- **GIVEN TASK**:
Answer these questions from the reply below about digital data lines:
1. How many DIO lines are used for acquisition, and out of how many in total?
2. What is used to isolate 12 DIO lines from the 16 configured lines?
3. Which ports does the writer want to use to time the acquisition?

Thank you so much for your very insightful reply to my question. I have thought about the idea of using other data lines (Port C and D) but unfortunately, we are using all the ports in two groups (Port A+ B and Port C+D) of 12-bit digital data lines (24 DIO lines out of 32 DIO) for acquisition purpose.  

I tried to use manually selecting individual data lines (e.g. Line 0 to Line 11) but for some reason DAQmx doesn't seem to like that. So right now I have configured for all 16 lines and using Digital Signal Subset to isolate only 12 DIO lines out of the 16 DIOs.  

I am not sure if PCI-6534 is capable of changing port direction on the fly. May be that's why when I tried to use a simple VI to read data first and then write some data using a simple boolean push button, it couldn't do it.

Although I am using an external clock with finite acquisition, I would still like to time my acquisition using Port C+D, just to see how long it really takes. Thanks for great suggestion!

- **SUPPLIED MATERIAL**:
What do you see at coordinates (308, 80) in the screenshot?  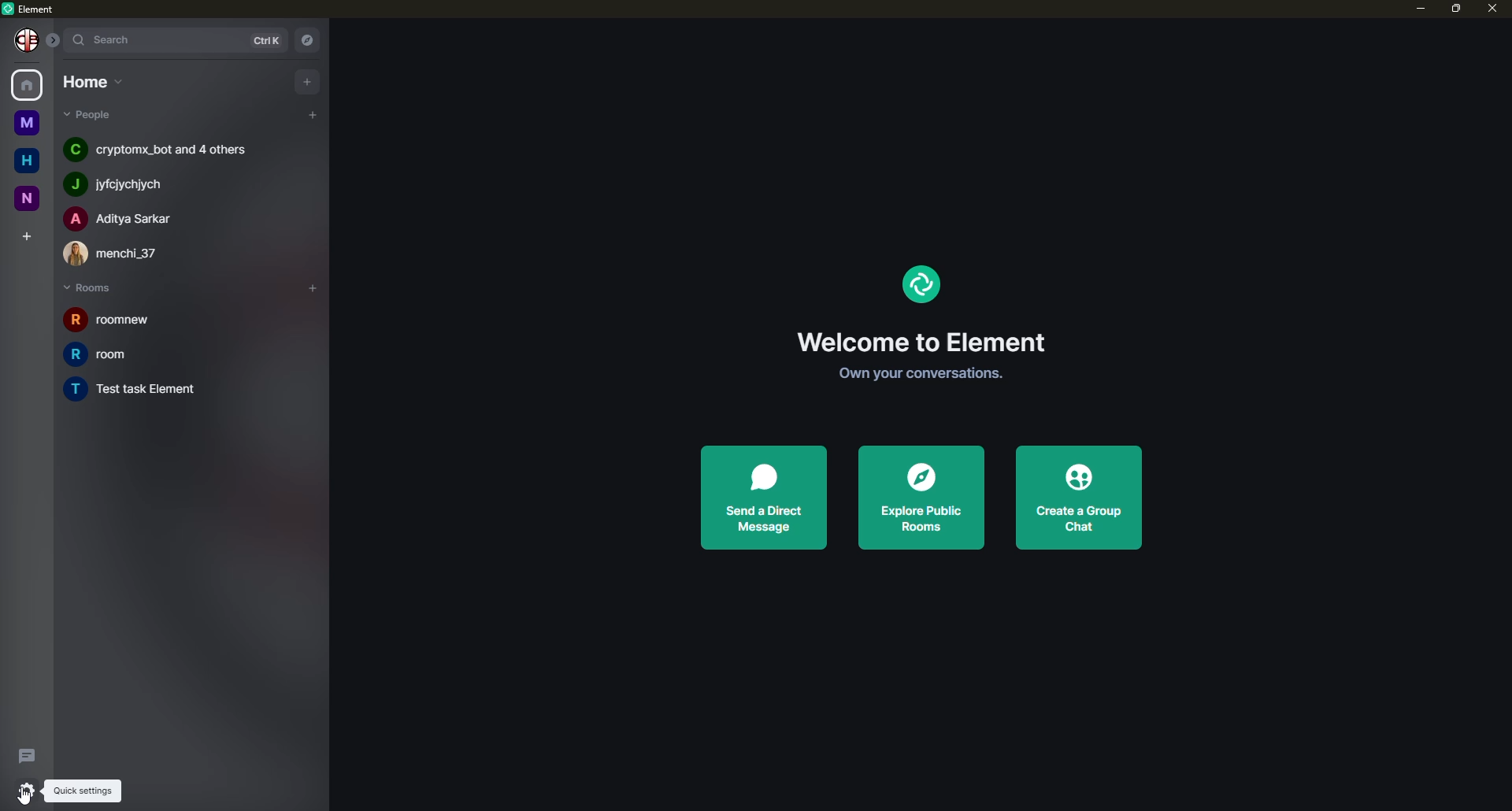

- **CORRECT RESPONSE**:
1. 24 DIO lines out of 32.
2. Digital Signal Subset.
3. Port C+D.